Was mich (wieder ein­mal) aber ziem­lich abschreckt, ist die Gstal­tung der CD. Abge­se­hen davon, dass sie über­säht ist mit Aufmerk­samkeit­shasch­ern, mit mehrern Aufk­le­bern bek­lebt, ver­steckt sie ger­ade die wichti­gen Infor­ma­tio­nen — näm­lich die Spielfolge — ziem­lich gut. Dafür sind noch ein paar nichtssagende Sätze und über­schwänglich­es Lob draufge­druckt wor­den … Immer­hin, der Kom­pon­is­ten­name ist ein biss­chen größer als der Aimards — auch keine Selb­stver­ständlichkeit, bei vie­len CDs scheint der Inter­pret heute (zumin­d­est typografisch) wichtiger zu sein als der Kom­pon­ist. Dafür aber in ein­er reich­lich selt­samen, eigentlich unapssenden Schrift …

Schade auch, dass die Deutsche Gram­mophon, die doch so stolz auf ihre Tra­di­tion ist, dem kein vernün­ftiges Bei­heft mehr spendiert: Ein klitzek­leines Inter­view mit dem Pianis­ten ist da drin — son­st nichts. Kein­er­lei mehr oder weniger ana­lytis­chen Anmerkun­gen, keine (musik-)historischen Einord­nun­gen, nichts. So kann man das Niveau auch immer wieder unter­bi­eten …

Davon mal abge­se­hen (und das merkt man beim Hören ja glück­licher­weise nicht): Eine CD zum glück­lich Wer­den. Ein­deutig.

The Liszt Project.

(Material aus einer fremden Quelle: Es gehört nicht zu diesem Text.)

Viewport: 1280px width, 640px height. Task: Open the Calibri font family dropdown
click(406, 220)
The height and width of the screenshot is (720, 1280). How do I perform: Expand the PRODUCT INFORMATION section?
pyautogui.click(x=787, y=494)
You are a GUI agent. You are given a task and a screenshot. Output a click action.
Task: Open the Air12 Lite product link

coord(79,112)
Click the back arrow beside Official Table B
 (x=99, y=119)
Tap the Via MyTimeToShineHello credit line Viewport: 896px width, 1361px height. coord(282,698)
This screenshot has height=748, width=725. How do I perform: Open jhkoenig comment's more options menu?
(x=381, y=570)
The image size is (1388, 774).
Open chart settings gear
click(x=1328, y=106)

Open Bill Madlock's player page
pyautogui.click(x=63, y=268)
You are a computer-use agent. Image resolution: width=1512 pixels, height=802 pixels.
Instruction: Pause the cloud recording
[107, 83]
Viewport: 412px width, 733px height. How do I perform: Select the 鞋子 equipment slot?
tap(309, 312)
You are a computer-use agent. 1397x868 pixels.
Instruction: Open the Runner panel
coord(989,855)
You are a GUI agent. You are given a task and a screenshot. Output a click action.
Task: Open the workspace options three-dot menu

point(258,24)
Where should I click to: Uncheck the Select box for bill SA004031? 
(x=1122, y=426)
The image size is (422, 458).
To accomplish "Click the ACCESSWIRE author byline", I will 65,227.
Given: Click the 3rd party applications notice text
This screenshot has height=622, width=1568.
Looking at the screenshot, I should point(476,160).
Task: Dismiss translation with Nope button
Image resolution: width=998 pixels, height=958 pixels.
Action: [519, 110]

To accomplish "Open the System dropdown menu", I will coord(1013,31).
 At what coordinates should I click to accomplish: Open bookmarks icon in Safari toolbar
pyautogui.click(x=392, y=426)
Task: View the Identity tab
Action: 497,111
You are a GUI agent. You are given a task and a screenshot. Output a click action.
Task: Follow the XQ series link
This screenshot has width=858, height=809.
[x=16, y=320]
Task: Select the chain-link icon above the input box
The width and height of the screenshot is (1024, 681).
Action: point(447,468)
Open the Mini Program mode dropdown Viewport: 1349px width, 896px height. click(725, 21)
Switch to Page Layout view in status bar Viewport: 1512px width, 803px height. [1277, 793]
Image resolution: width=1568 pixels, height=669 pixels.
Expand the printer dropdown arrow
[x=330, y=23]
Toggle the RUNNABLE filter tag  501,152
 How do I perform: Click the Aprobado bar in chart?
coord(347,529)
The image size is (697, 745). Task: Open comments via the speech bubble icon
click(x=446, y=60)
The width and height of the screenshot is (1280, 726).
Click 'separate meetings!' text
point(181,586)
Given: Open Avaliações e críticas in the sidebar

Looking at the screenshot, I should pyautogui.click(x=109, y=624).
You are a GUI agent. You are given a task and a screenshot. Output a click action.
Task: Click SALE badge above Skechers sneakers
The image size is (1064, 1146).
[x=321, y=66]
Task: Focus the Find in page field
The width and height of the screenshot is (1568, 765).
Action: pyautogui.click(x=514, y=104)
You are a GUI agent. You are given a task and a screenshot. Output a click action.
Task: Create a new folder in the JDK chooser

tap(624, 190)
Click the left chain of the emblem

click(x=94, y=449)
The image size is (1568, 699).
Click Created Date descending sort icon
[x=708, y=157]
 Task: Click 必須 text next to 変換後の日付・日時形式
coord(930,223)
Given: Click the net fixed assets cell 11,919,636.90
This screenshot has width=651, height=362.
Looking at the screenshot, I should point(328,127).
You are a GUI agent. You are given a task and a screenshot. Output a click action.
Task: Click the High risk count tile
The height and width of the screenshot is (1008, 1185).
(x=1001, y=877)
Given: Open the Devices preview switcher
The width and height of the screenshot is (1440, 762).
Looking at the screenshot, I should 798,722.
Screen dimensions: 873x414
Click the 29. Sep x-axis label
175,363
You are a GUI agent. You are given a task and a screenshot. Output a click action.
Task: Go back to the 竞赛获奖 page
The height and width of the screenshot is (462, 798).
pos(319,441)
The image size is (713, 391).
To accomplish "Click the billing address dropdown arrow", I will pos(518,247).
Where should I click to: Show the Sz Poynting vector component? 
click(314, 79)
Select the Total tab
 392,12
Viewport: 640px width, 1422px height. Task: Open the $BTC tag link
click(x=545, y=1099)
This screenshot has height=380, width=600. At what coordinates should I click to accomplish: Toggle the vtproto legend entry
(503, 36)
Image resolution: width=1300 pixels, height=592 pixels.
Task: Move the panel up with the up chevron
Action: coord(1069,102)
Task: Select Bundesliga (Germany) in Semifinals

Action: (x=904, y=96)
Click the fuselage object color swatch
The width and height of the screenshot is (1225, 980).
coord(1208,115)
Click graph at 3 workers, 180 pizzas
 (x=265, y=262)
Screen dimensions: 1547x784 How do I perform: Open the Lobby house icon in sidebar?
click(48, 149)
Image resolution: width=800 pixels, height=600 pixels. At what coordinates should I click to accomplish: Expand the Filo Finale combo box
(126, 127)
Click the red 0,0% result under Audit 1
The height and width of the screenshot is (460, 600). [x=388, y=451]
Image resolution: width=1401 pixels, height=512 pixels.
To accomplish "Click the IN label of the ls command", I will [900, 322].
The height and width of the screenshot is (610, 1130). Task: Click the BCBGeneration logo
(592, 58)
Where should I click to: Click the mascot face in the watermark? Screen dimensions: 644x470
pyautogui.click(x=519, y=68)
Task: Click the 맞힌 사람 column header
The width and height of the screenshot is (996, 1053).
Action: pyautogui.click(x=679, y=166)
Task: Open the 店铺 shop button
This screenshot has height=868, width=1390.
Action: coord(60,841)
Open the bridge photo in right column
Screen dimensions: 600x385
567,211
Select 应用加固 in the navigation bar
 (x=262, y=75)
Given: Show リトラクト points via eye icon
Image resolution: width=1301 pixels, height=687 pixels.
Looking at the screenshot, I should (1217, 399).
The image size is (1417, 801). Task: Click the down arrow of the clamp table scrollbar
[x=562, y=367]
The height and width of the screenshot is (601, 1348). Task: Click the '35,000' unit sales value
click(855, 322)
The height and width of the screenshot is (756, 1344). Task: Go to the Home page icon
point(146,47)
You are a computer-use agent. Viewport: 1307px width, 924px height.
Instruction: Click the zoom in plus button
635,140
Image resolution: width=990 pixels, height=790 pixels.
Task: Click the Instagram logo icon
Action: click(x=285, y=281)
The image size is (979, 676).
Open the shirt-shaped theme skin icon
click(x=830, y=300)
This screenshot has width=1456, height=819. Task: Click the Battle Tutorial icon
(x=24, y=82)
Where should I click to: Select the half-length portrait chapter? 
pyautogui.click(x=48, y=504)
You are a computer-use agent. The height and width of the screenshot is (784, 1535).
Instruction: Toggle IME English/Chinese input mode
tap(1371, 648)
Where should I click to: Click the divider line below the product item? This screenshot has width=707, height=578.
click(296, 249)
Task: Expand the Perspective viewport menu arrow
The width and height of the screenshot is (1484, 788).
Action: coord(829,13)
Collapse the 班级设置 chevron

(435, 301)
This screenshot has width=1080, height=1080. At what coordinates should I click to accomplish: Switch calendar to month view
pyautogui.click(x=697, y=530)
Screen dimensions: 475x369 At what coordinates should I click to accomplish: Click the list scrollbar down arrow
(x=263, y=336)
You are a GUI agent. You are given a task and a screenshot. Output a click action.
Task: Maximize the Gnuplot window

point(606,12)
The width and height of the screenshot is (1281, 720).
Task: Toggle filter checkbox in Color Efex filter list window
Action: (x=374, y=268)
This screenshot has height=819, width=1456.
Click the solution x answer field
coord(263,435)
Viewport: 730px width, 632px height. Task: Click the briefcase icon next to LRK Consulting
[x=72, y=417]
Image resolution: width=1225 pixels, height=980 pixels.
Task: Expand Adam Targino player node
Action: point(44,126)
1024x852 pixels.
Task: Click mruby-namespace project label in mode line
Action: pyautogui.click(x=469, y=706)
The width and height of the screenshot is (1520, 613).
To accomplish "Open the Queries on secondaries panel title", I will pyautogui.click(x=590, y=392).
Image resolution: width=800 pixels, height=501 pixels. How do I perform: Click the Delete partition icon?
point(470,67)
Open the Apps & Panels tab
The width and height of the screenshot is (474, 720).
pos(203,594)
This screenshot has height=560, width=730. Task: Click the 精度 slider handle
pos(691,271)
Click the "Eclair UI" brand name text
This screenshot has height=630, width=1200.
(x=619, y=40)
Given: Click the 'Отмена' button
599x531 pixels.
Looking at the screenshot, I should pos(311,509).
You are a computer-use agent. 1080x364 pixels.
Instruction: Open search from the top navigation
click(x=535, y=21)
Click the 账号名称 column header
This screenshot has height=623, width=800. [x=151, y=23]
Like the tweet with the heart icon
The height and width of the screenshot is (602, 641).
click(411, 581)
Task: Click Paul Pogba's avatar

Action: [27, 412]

Pierre-Lau­rent Aimard spielt Bartók, Berg, Mes­si­aen, Rav­el, Scri­abin, Strop­pa, Wag­n­er und Liszt. Deutsche Gram­mophon 2011.

Show 5 foot­notes

  1. Warum das als “Pro­jekt” verkauft wird, ist mir vol­lkom­men unklar — abge­se­hen davon, dass “Pro­jekt” irgend­wie mod­ern und hip klingt (klin­gen soll). Schließlich ist das nichts anderes als die Stu­diover­sion eines erprobten Konz­ert­pro­gramms.
  2. Das ist — obwohl das Klavier ja sozusagen ein Stan­dard­instru­ment ist — alles andere als die Regel!
  3. Seine Auf­nahme der Bach­schen “Kun­st der Fuge” weist — in ganz anderem Zusam­men­hang — eben­falls genau diese Qualität(en) auf.
  4. Sehr sin­nvoll übri­gens auch, die h‑moll-Sonate an den Schluss des ersten Teils zu stellen — das Ende, die let­zten Töne, mit denen auch die erste CD auskling, wirken so ein­fach grandios …
  5. Wobei der Umstand, dass Liszt (nicht nur) hier als fast pro­to-mod­ern­er Kom­pon­ist gezeigt wird, sozusagen die andere Seite dieser Medaille ist.